Food - Drink
You Should Start Oven-Roasting Your Tomato Sauce. Here's Why
By LAUREN ROTHMAN
If you like to cook, you know that roasting vegetables is one of the best ways to enhance their flavors and intensify their natural sweetness. Fresh tomatoes take on a great depth of flavor when roasted, but it may surprise you to learn that the oven can also work its magic on a pot of oven-roasted tomato sauce.
While you may have tried roasting whole tomatoes before blending them into a sauce, sticking a pot of prepared sauce in the oven gives you a deep, sweet, roasted flavor with less effort. The oven also heats the sauce more evenly than the stovetop does, which concentrates the liquid into a thick, silky consistency.

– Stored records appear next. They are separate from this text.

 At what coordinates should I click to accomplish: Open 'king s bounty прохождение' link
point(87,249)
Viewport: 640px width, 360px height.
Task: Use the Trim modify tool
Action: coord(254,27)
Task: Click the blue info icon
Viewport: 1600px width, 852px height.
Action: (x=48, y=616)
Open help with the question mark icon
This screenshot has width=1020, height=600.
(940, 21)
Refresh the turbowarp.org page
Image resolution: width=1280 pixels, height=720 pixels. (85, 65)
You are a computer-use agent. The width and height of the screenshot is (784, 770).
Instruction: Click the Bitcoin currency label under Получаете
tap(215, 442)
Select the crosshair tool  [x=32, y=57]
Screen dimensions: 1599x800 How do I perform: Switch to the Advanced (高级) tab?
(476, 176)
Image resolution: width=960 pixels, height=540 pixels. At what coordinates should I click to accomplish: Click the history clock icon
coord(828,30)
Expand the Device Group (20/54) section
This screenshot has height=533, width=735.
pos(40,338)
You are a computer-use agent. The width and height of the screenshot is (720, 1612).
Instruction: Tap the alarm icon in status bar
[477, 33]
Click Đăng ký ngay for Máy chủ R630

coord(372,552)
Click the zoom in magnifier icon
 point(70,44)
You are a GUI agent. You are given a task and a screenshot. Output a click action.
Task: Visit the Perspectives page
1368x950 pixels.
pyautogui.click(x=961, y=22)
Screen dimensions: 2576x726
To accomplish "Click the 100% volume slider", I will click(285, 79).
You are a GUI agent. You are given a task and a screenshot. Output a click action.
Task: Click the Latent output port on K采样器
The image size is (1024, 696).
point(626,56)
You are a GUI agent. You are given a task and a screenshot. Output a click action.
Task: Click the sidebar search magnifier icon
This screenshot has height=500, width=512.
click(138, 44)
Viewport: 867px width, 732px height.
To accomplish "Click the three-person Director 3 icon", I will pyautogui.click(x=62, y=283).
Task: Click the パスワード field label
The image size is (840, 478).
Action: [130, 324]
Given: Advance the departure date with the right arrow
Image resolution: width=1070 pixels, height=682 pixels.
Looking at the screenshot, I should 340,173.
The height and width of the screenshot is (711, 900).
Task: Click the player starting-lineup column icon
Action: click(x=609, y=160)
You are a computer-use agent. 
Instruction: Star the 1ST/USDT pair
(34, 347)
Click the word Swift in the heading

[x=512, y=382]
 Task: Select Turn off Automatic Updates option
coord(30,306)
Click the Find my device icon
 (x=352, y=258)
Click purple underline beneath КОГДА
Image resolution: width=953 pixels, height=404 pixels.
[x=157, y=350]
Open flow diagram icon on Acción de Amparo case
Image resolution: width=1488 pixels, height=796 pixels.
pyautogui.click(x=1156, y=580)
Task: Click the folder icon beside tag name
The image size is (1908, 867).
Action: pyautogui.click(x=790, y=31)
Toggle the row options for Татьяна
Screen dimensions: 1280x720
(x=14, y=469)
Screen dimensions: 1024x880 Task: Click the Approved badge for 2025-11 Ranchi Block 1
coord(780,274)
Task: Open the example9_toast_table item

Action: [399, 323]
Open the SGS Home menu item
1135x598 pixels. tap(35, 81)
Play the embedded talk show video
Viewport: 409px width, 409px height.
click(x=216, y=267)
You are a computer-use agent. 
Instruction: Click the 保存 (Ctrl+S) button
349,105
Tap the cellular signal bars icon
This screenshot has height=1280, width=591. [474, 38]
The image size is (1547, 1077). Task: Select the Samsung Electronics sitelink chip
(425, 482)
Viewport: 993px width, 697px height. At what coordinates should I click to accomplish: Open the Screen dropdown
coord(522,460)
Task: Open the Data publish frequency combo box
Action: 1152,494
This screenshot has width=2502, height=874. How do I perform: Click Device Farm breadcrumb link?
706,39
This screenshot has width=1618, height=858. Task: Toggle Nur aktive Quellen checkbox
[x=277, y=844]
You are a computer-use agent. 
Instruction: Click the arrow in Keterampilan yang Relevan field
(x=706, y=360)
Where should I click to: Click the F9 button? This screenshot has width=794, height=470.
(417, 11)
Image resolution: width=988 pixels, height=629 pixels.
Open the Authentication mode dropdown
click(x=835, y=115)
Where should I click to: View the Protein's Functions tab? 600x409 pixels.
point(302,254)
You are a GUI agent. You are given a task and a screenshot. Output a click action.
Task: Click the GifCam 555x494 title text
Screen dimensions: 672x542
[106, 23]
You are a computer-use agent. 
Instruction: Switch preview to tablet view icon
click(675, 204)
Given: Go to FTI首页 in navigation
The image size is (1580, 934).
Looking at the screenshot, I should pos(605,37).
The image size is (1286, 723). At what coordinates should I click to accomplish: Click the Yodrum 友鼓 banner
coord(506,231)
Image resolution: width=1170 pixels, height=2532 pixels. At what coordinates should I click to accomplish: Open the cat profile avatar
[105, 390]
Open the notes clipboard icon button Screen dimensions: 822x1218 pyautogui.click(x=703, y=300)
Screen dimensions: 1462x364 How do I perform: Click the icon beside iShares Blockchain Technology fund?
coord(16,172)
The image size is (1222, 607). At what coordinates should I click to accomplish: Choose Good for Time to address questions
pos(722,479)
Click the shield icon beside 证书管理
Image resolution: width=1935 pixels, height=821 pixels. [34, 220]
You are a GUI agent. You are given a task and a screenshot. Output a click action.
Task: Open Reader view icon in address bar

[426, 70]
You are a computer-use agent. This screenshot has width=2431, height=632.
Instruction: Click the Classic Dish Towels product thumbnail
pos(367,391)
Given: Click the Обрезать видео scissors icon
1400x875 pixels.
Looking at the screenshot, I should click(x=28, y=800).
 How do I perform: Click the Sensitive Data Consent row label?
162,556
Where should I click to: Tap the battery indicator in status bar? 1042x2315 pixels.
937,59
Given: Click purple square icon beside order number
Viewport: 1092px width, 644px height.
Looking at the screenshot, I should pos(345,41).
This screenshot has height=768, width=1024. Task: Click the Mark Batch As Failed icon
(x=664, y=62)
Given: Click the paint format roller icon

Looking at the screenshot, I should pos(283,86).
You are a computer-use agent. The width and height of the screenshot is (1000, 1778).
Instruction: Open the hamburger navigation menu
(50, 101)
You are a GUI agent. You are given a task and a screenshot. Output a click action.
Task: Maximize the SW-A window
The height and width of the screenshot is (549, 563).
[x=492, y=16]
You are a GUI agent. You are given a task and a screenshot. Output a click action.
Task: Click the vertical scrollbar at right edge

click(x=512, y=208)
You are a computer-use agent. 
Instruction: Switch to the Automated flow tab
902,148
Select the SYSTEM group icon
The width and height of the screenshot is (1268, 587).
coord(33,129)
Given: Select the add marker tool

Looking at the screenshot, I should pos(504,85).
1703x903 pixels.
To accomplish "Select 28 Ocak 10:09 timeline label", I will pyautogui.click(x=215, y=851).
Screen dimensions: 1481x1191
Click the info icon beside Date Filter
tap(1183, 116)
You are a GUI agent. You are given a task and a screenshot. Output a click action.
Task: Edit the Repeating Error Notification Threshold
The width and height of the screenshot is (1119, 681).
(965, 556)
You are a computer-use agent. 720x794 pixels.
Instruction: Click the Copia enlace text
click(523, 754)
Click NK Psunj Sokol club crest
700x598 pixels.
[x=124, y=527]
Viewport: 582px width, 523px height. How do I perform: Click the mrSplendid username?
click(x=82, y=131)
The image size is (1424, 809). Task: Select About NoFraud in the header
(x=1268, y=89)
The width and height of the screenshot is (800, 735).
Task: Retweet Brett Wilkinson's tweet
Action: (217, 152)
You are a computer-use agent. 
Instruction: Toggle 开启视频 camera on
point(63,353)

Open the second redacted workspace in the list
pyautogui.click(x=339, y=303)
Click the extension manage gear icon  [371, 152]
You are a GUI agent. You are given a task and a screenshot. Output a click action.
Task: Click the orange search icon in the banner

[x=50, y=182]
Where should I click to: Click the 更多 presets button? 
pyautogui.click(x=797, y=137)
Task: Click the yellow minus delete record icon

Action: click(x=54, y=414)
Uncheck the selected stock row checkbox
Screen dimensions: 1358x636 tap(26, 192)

Serious Eats recipe developer J. Kenji López-Alt starts his sauce by simmering it in a heavy-bottomed Dutch oven pot on the stovetop; then he moves it into the oven, keeping the lid of the pot slightly ajar. The sauce cooks at 300 F for between five and six hours, becoming thick, rich, and jammy.
The final sauce is almost like a tomato jam, so to put some fresh tomato flavor back into it, López-Alt adds some reserved canned tomatoes to the pot before serving. Alternatively, you can oven-cook your sauce for only a few hours to concentrate its flavor, so you don't have to add more tomatoes at the end.